= Buddhism in Hungary =

Buddhism in Hungary has existed since 1951 when Ernő Hetényi founded the Buddhist Mission in Germany, as a member of the Arya Maitreya Mandala Buddhist order (Mahayana school). However, the first Buddhist community had been founded in the 1890s in Máramarossziget (today Sighetu Marmației, part of Romania). József Hollósy took refuge and wrote Buddhista Kátét ("Buddhist Catechism") (1893) — the first Buddhist catechism in Hungarian. According to this, the Dharma has been present in Hungary for more than a century. In 1933 the Hungarian philologist and Orientalist — author of the first Tibetan-English dictionary and grammar book Sándor Kőrösi Csoma — was recognised as a bodhisattva in Japan. In Hungary József Hollósy is regarded as the second bodhisattva.

In Hungary Buddhism has several forms, all of them with their own independent schools of thought. The different organisations coexist fairly harmoniously, but active communication between them is rather feeble.

Officially seven stupas have been inaugurated in Hungary: two in Budapest, and one in Budakeszi, Bükkmogyorósd (Csernely), Zalaszántó, Tar, and Becskén. The Peace Stupa in Zalaszántó is the biggest Buddhist shrine in Europe with a 30-meter height and 24-meter width.

Hungary has a Buddhist college named Dharma Gate Buddhist College in Budapest.

==History==

===Beginning===

Route travelled by Körösi Csoma

The ancient religion of Hungarian tribes was shamanism, but presumably some had come across Buddhism during their westward migration and some of them had probably adopted Buddhism as their religion. Due to the religious tolerance of Buddhism it was possible to practice two or more traditions at the same time, as was the case for Tibetan and Mongolian tribes. In the 15th century a Geleotti, humanist philosopher, fleeing the inquisition, found refuge at the court of Matthias Corvinus, king of Hungary. Galeotti called the Buddha an "Indian sage" and he thought that the capital of the country, Buda was named after him.

Sándor Kőrösi Csoma, in the hope of finding the ancient homeland of the Hungarians, wanted to travel to India via Afghanistan, and further on to Mongolia via Tibet. Eventually he reached Ladakh in Northern India. During this period at Zanskar — Csoma was the first European to visit the valley — he was immersed in an intense sixteen-month study of the Tibetan language and the Indo-Tibetan Buddhism at the core of its literature, with a local lama, Sangs-rgyas-phun-tshogs. He was one of the first Europeans to master the Tibetan language and read two of the great encyclopaedias of Indo-Tibetan Buddhist literature, the Kangyur (100 volumes) and the bsTan-'gyur (224 volumes), which contained translations of Buddhist books brought from India.
Kőrösi Csoma was given the title of bodhisattva in Tokyo in 1933 at the Taishyo Buddhist University as Csoma Bosatsu.

===After Kőrösi Csoma===
Buddhism appeared first in Hungary in the end of the 1890s, when József Hollósy, brother of painter Simon Hollósy, took refuge and wrote Buddhista Káté (1893).

• [Assigned task] According to the text on Buddhism in Hungary, how tall is the Peace Stupa in Zalaszántó?

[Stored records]
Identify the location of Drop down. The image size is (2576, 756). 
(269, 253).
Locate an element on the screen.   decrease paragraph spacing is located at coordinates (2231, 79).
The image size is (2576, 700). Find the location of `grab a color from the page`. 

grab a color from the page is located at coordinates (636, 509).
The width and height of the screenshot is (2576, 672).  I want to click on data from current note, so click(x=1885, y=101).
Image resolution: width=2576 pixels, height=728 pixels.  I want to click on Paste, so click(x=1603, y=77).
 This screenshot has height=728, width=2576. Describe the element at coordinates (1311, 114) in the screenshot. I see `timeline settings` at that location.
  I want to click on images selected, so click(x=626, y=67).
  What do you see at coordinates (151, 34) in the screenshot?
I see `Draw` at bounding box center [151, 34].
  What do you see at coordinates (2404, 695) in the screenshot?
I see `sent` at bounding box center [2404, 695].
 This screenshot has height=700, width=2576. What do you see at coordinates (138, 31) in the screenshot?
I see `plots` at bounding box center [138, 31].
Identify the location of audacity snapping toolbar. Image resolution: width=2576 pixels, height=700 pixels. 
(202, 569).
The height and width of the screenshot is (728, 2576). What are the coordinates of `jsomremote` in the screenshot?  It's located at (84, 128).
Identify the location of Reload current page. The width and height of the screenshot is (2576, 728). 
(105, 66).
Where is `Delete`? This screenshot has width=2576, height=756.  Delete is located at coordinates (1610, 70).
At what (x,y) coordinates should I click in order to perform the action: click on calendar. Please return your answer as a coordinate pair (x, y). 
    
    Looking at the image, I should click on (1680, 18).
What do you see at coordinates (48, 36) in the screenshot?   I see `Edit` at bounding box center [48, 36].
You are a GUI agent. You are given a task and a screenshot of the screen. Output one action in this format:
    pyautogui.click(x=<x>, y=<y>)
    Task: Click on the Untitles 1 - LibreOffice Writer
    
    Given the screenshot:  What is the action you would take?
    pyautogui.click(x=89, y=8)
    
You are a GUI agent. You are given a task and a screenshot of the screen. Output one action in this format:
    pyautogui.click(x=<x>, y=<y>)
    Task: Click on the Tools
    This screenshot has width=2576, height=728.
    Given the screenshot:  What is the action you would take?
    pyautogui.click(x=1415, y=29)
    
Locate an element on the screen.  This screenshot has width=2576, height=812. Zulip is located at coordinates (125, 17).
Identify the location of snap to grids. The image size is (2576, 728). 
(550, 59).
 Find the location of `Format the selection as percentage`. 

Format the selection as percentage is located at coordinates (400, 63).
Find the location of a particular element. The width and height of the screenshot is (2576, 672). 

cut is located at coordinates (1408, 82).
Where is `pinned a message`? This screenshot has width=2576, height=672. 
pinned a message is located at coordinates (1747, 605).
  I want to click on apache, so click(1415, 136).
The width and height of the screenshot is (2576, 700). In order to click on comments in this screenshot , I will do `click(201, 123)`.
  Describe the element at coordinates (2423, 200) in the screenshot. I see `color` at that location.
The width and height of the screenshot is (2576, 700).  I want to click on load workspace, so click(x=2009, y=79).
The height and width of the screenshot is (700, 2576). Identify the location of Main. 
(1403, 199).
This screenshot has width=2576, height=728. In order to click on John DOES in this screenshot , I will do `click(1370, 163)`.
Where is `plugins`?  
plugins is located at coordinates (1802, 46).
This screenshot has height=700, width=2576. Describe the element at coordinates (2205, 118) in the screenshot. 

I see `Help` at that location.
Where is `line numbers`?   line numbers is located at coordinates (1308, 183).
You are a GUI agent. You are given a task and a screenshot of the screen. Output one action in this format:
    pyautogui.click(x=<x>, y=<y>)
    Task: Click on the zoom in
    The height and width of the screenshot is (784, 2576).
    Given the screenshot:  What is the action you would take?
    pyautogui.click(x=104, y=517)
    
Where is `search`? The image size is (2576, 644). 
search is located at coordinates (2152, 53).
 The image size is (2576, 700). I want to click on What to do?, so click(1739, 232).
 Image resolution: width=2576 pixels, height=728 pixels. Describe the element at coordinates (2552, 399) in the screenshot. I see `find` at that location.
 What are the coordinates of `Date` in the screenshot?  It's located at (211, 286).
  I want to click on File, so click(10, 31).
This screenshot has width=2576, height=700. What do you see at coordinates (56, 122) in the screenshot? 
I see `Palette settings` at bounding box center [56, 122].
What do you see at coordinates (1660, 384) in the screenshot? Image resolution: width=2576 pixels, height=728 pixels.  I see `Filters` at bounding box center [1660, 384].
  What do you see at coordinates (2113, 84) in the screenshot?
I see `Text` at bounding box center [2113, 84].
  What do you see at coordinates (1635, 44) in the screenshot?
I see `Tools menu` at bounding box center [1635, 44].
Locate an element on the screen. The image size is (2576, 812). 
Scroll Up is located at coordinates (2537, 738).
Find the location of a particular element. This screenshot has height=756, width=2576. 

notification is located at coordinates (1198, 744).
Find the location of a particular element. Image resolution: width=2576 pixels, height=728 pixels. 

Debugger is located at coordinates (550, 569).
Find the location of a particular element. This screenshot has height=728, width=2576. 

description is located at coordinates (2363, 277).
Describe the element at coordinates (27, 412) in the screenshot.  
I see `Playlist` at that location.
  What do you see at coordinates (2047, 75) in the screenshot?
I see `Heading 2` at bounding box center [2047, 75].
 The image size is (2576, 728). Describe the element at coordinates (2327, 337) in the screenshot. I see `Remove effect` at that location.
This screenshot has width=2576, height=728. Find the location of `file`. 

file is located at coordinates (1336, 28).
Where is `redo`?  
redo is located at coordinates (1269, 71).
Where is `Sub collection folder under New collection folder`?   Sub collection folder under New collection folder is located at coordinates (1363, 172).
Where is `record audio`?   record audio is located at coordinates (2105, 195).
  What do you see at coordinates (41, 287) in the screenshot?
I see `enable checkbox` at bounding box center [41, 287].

• [Answer space] It is 30 meters high.